▶ [ACTIONS TO TAKE]:
1. In the JuliaDB thread on loading big CSV files in chunks, why does the person who opened the issue say splitting the file won't work for them?
2. Check each statement against the JuliaDB thread on loading big CSV files in chunks. Answer yes or no for each, and quote the words from the thread that decide it.
(a) The CSV file being discussed is about 500G.
(b) Calling load on a file with CSVFiles reads all of the data right away.
(c) The standalone Query pipeline using @take 10000 produced a table without error.
3. Pick up the JuliaDB thread on loading big CSV files in chunks after its last sentence and write the next part.

▶ [DOCUMENT SECTION]:
* * * * * * * * *

JuliaDB.jl icon indicating copy to clipboard operation
JuliaDB.jl copied to clipboard

Load big CSV files in smaller chunks

Open iblislin opened this issue 7 years ago • 18 comments

I read the manual: http://juliadb.org/latest/manual/out-of-core.html But it doesn't help for the case that I have a single huge CSV ~500G.

I want to read a chunk (maybe 10K lines a chunk) for a iteration, then do some preprocessing. Is this possible for JuliaDB?

iblislin avatar Feb 02 '18 04:02 iblislin

No, not yet possible... You could split the files into 256MB or half GB chunks... I think it would be great to have this though..! I'll turn this issue into a feature request.

shashi avatar Feb 02 '18 07:02 shashi

Splitting file is .... infeasible for me. Since it require doubling disk space.

iblislin avatar Feb 02 '18 07:02 iblislin

Why not use the IterableTables/Query machinery?

If you do:

using CSVFiles, FileIO
itr = load(filename)

you get an IterableTables of NamedTuples (lazy, you haven't read the data yet).

You can either get the iterator with getiterator explicitly and take from it (not too sure why you need the getiterator call, I had oped the output of load would be able to iterate already but apparently not):

Iterators.take(TableTraits.getiterator(itr), 10000) |> table

Or do a Query:

using Query
@from i in itr begin
       @select i
       @take 10000
       @collect table
end

I thought the standalone Query would also work, but for some reason it doesn't, maybe a bug?

julia> itr |> @take 10000 |> table
ERROR: ArgumentError: iter cannot be turned into a NextTable.

piever avatar Feb 02 '18 10:02 piever

That's a good approach! However, you also want to be able to load the file in parallel. This may be possible with CSVFiles in the future, I'm not sure if it is already.

* * * * * * * * *

▶ [GIVEN DATA]:
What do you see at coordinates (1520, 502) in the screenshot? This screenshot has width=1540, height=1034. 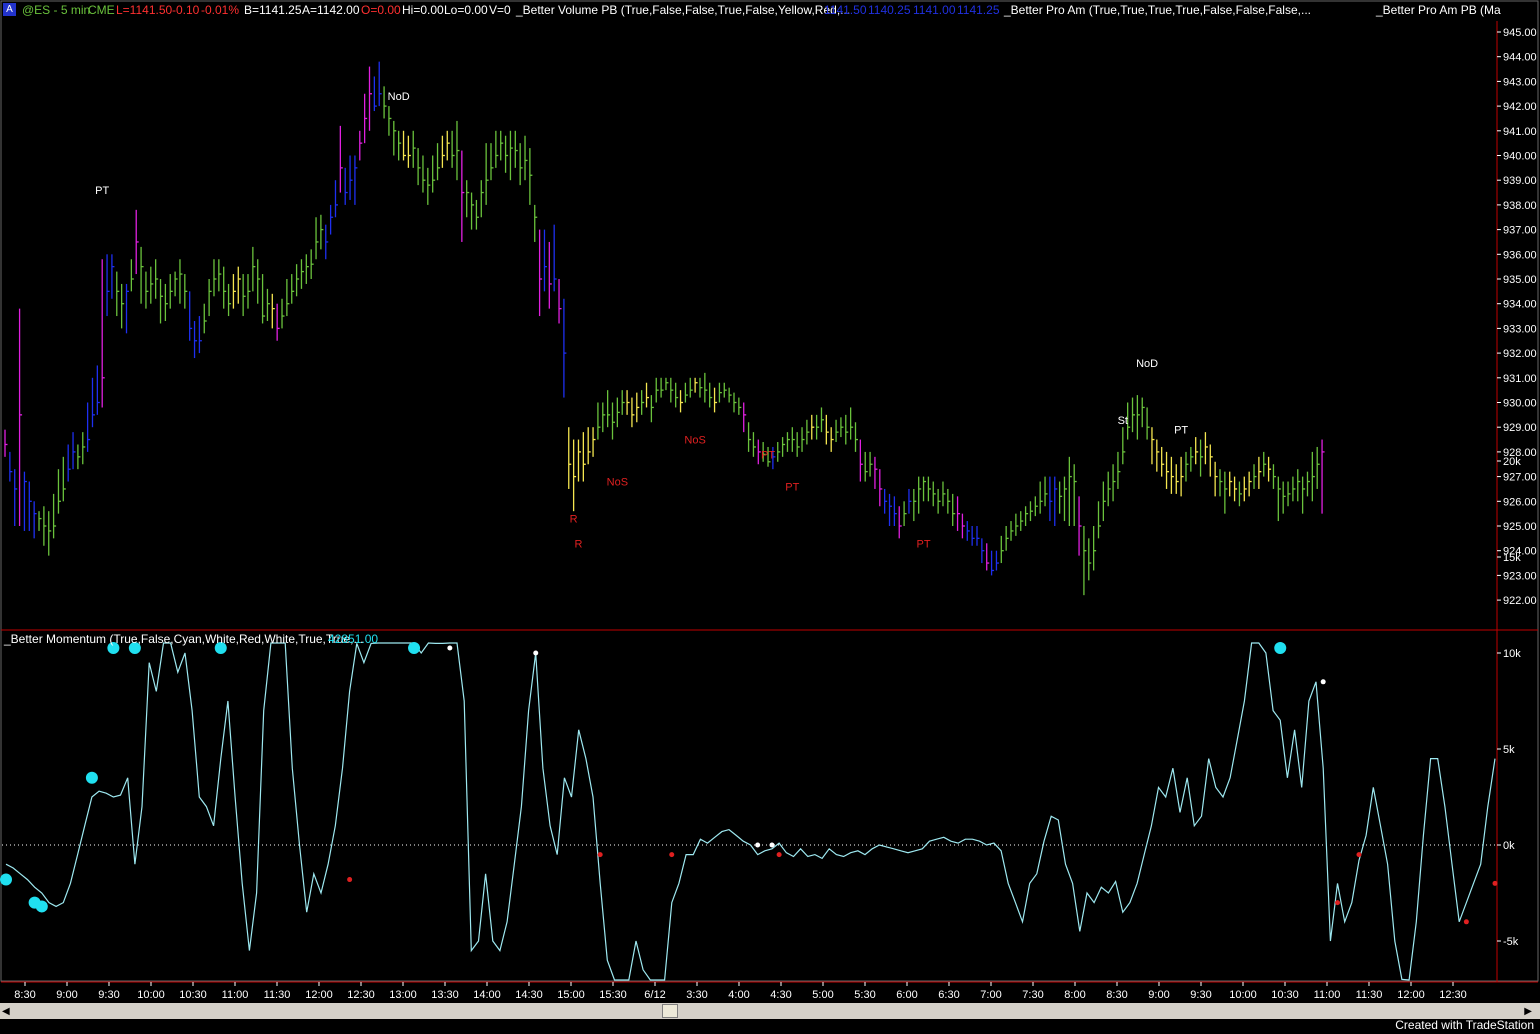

* * * * * * * * *

▶ [ANSWERS TO THIS EXERCISE]:
1. Splitting the file would require doubling the disk space.

2.
(a) Yes: "I have a single huge CSV ~500G."
(b) No: "lazy, you haven't read the data yet"
(c) No: "ERROR: ArgumentError: iter cannot be turned into a NextTable."

3.
I have been thinking about this feature a bit, it's common to have files of different sizes, say 4 files of 10mb, 200mb, 500mb, 1gb.. in this case you want to be able to load them using many process into chunks of approximately equal sizes. This might be possible by reading ~400 MB of CSV at a time i.e. file 1, 2 and some of 3 would be read in by process 1 while the rest of file 3 may be read by process 2, process 3 & 4 may share 4th file... There's a caveat though: the size of the CSV data is not proportional to the size of the data in Julia (e.g. if many NA fields are present, you still take up memory in Julia but not in the CSV)

One has to be careful to give TextParse the first line as the header in each case, otherwise we may end up with incorrect column order.

shashi avatar Feb 02 '18 10:02 shashi

A useful utility (maybe @iblis17 was going for this with ChunkIter) is BlockIO https://github.com/JuliaParallel/Dagger.jl/blob/master/src/lib/block-io.jl#L26 written by Tanmay. It lets you treat a part (range) of a file as a single file, and also allows splitting the file on newlines.

shashi avatar Feb 02 '18 10:02 shashi

right now loadtable takes a vector of filenames (if a directory is provided it will look for all files in it), and does these steps:

  1. split the vector of files into p equal (by number of files) groups -- where p is the number of worker processes (or the chunks argument to loadtable)
  2. call _loadtable_serial with each group on in an async parallel task (using Dagger.delayed) _loadtable_serial in turn calls TextParse.csvread(files::AbstractArray{<:AbstractString}...) method which can read multiple files at a time. This will load these files (a group) as a single table.

I think the changes required for this feature would be:

  1. Find the size of each file, add them up, divide by number of chunks required..
  2. Instead of creating groups of files (vector of vector of file names) we need to create a vector of vector of (filename, range, header) tuples where header is the header read from that file.
  3. Create a csvread(::AbstractArray{Tuple{String, <:Range, <:AbstractVector}} function which takes an element of the above grouping (a vector of these tuples) and reads those parts into a single table.
  4. call this method from _loadtable_serial.

shashi avatar Feb 02 '18 10:02 shashi

I just tried CSVFiles (don't know its existence before)

julia> i = TableTraits.getiterator(iter)                                                                                                          
ERROR: OutOfMemoryError()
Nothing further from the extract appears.